Il giudice per l’udienza preliminare di Palermo Alfredo Montalto si ritirerà in camera di consiglio per decidere se accogliere la richiesta avanzata dalla Procura di Palermo di condannare all’ergastolo il boss Nino Madonia, accusato del duplice omicidio aggravato. Madonia ha scelto di essere processato con il rito abbreviato.
Sempre oggi il gup deciderà anche se rinviare a giudizio o meno un altro boss, Gaetano Scotto, pure lui per duplice omicidio aggravato, e Francesco Paolo Rizzuto, accusato di favoreggiamento. I due hanno, scelto, di essere giudicati con il rito ordinario.
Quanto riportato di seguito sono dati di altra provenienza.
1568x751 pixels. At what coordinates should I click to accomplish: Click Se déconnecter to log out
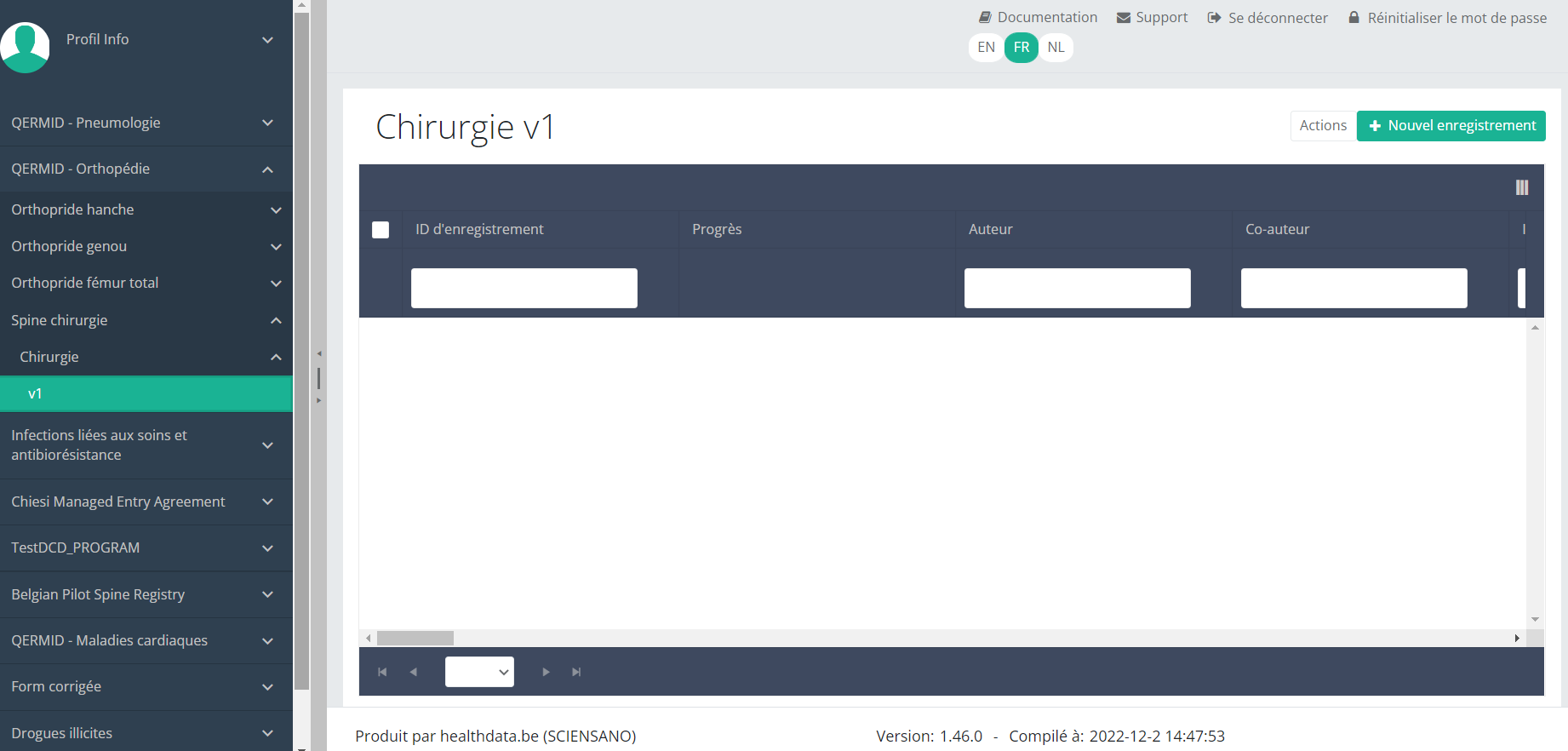[1268, 18]
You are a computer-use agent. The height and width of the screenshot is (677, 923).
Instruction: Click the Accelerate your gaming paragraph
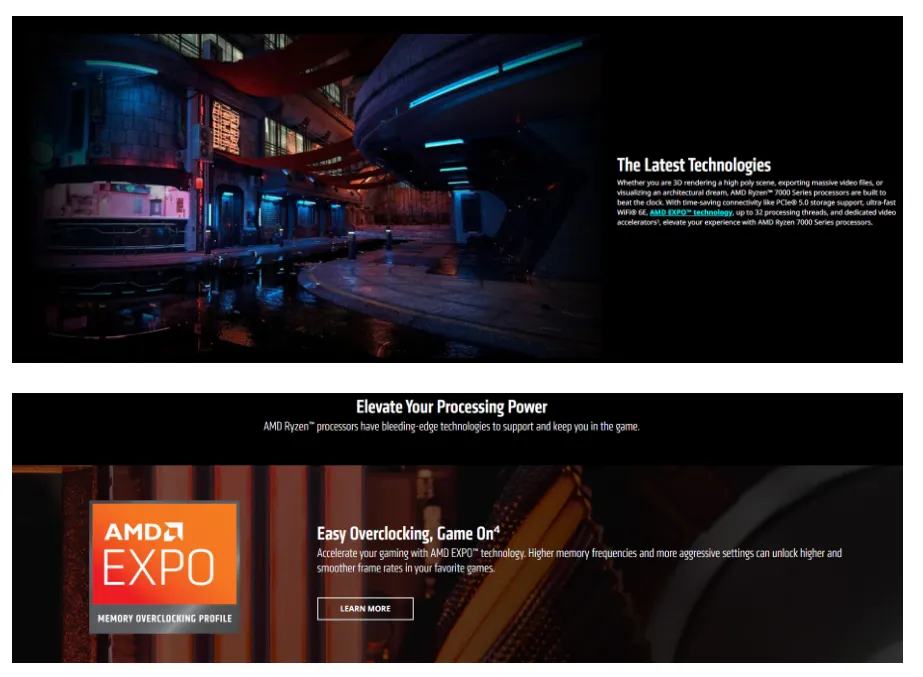point(579,560)
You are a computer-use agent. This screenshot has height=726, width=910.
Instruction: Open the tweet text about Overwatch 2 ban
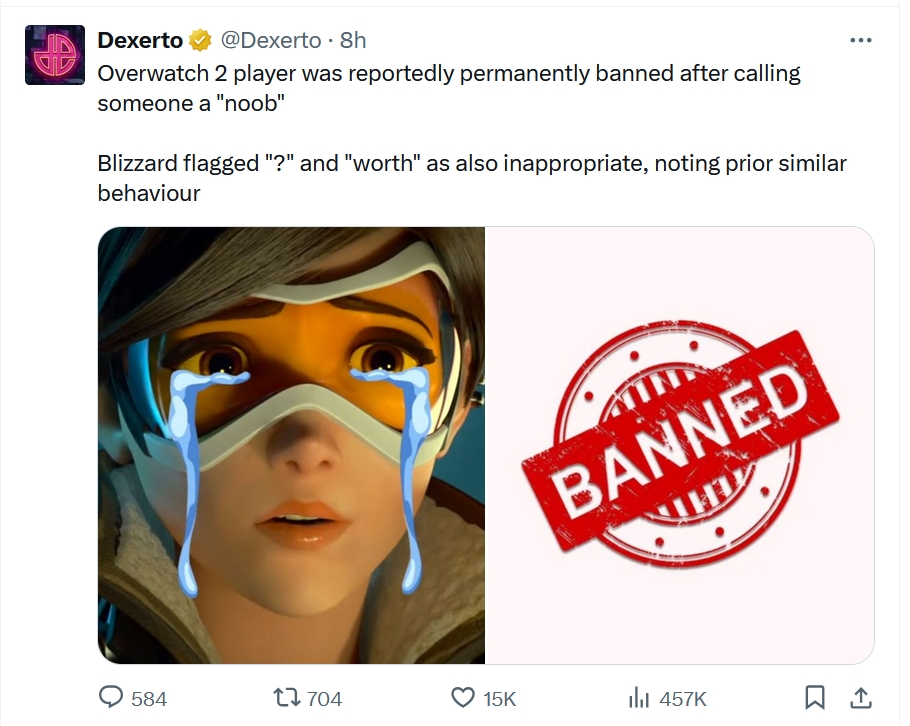[x=449, y=88]
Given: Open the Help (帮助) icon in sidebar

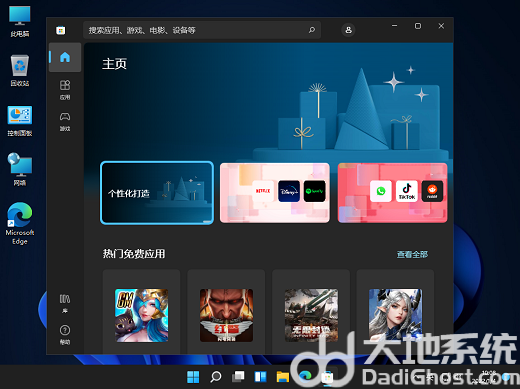Looking at the screenshot, I should click(65, 335).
Nino Agostino era un agente della polizia di stato. Ma era anche – è emerso dopo – un collaboratore del Sisde, il servizio segreto civile, che in quel periodo aveva organizzato una squadra per la cattura dei grandi latitanti mafiosi. Agostino era un cacciatore di mafiosi. Questa una delle ragioni dell’omicidio. Ma Agostino (con la moglie) viene ucciso pure perché aveva scoperto i contatti tra uomini delle istituzioni e i mafiosi, tra i suoi capi e quelli che lui voleva arrestare.
Lo ricostruiscono i due sostituti procuratori generali nel corso della requisitoria, al termine della quale hanno chiesto l’ergastolo per Madonia: “un omicidio efferato prova delle gravi collusioni che vi erano state e che vi
sono state anche dopo nei depistaggi tra una parte di cosa nostra e una parte della nostra intelligence che teorizzava e praticava pericolosissimi rapporti con cosa nostra”.
Nino Agostino e Ida Castelluccio vengono assassinati il 5 agosto del 1989 a Villagrazia di Carini dove arrivano, in auto, tra le 19:20 e le 19:30. Parcheggiata l’auto entrano in casa, salutano i parenti (il padre Vincenzo, la madre Augusta, le sorelle Annunziata il fidanzato, e Flora, il fratello Salvatore). Subito dopo, a piedi, vanno a casa di una cugina, dove si trattengono 10, 15 minuti. Quindi si incamminano per tornare a casa.
Alle 19:45 in prossimità del cancello di casa scatta l’agguato: sopraggiunge una moto di grossa cilindrata (un Honda Africa Twin rinvenuta bruciata poche centinaia di metri di distanza) con due uomini a bordo. Il passeggero (che secondo l’accusa è Nino Madonia) da pochi metri esplode 5 colpi di pistola calibro 38. A guidare sarebbe Gaetano Scotto.
Ida Castelluccio viene viene colpita, alle spalle, al polmone destro. Nino Agostino Antonino viene raggiunto (alle spalle) da 3 proiettili, uno di striscio all’ascella destra, gli altri due quelli che risultano letali, penetrano nella parte posteriore del torace, uno nell’emitorace posteriore sinistro ed attraversamento delle arcate costali, l’altro nella sede vertebrale toracica.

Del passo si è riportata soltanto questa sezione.